Hillsdale College plans to open four new charter schools next fall through its Barney Charter School Initiative.

“Every community in the country has a need for — and a deficit of — good education,” Director of the Barney Charter School Initiative Phillip Kilgore said. “If the objective of education itself in this country as a republic is to create an educated citizenry…then we’ve got to educate the entire citizenry. And public schools are how the country educates its youth; 89 percent of kids in the country go to public schools.”

Since 2010, the initiative has helped establish a total of 17 classical charter schools across the nation, and it plans to establish four more next year in Gallup, New Mexico; Douglas County, Colorado; Falcon, Colorado; and Melbourne, Florida. Every Barney charter school begins through local school founders contacting the initiative.

One of these founders, Rachel Mason, is helping start the Gallup school, which is located near a Navajo reservation. She said she hopes to open with about 120 students and seven teachers.

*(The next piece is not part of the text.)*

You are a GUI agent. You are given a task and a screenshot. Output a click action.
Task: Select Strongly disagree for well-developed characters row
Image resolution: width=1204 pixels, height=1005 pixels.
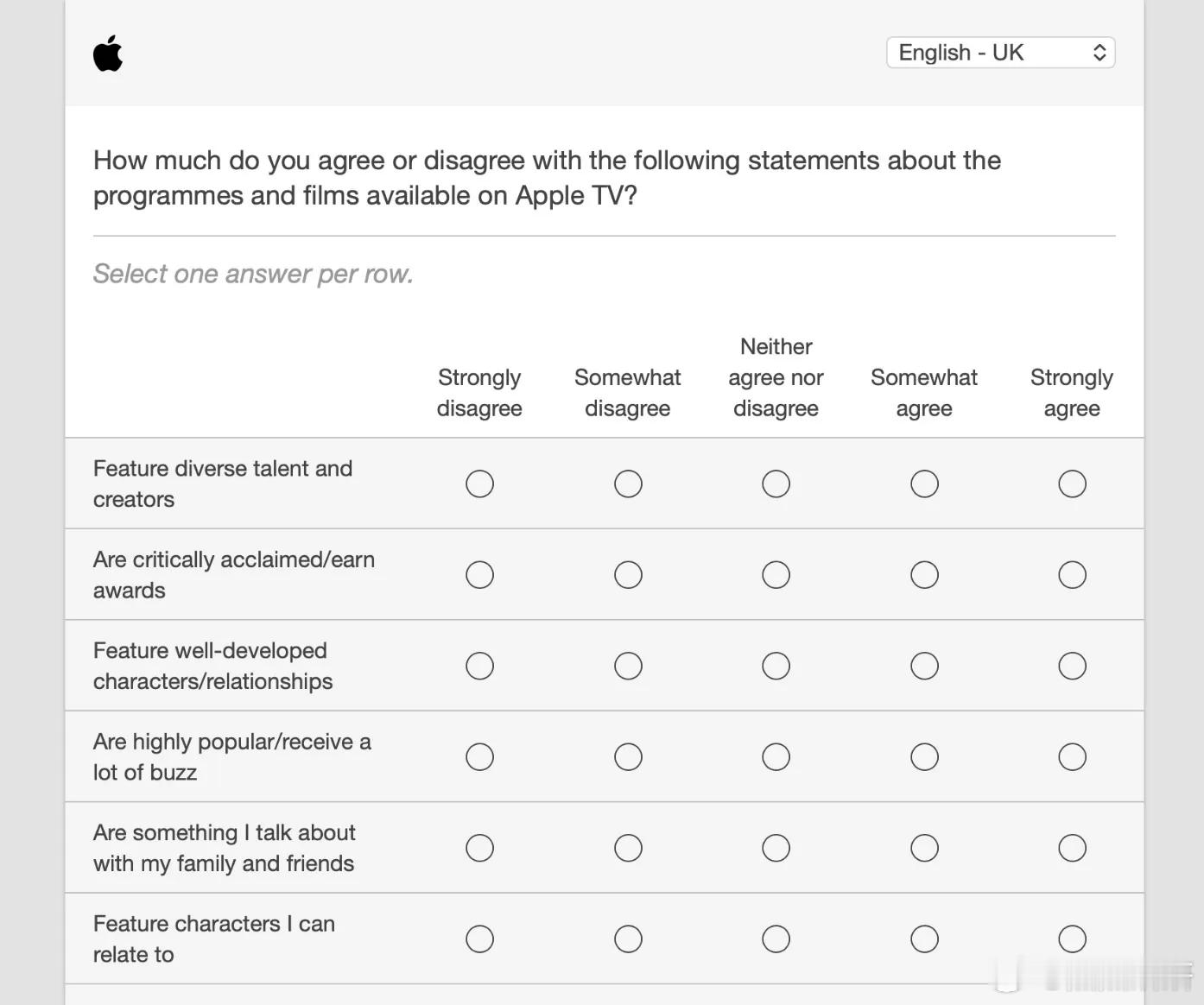point(479,666)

Mason moved to Gallup in 2010 with Teach For America, a group of educators who teach in low-income schools across the nation.

“The whole point with Teach For America is that if you work really hard, you can help the students,” Mason said. “And I did work really hard, and the students did really well, but I was kind of frustrated because I didn’t feel that the curriculum did very well for students…All of the interesting, beautiful content was taken out of the curriculum. It was really just teaching specifically math and reading skills, and even then, it was not teaching in the most effective way.”

Mason said she knew of many successful schools in more affluent areas that used a classical curriculum. She said she thought her students were just as capable of using the curriculum as anyone else, and once her own children became school-age, she and her husband wanted to find a school option in their area that was also effective.

After researching curricula for the new school she hoped to start, Mason discovered the Barney Charter School Initiative online and was pleased to find that the initiative uses the same curricula she had been planning to use.  

“I was really impressed with the [Barney charter] schools,” Mason said. “All the schools seemed to be successful and are doing great things for their students, so instead of trying to reinvent the wheel, I thought we could replicate that in our area here.”

Another new school is opening just south of Denver, Colorado, next year. Ascent Classical Academy of Douglas County is the second project in a network of Colorado charter schools, founded, in part, by Derec Shuler.

“I think there’s a huge thirst and demand from families for classical education,” Shuler said. “We found that a lot of parents may not know about classical education at first, but they do know that their children are not getting something important in their formation.”

Shuler helped to start his first school, Golden View Classical Academy, in Golden, Colorado, in 2015. After that, he and several others formed a “homegrown replication network” of schools called Ascent Classical Academies, under which he plans to start a new charter school each year for the next 10 years with the support of the Barney Charter School Initiative.

Shuler had been involved in several charter schools before founding his own, and he said the charter school mission became more personal to him when he had his own kids. The network in Colorado has now become his full-time job.

Kilgore said the students in Barney Charter schools, even the ones in high-poverty areas,  generally perform well.

“We’ve got three schools that are in neighborhoods where students are coming more from poverty,” Kilgore said. “So those schools by these external standards are not quite as impressive, but when you compare them to other similar schools with high-poverty student populations within that area, they actually look very good…Sometimes they don’t have these amazing results in the first year like a lot of these schools do. But when you actually compare them on a level playing field, they have a good story, a really good story.”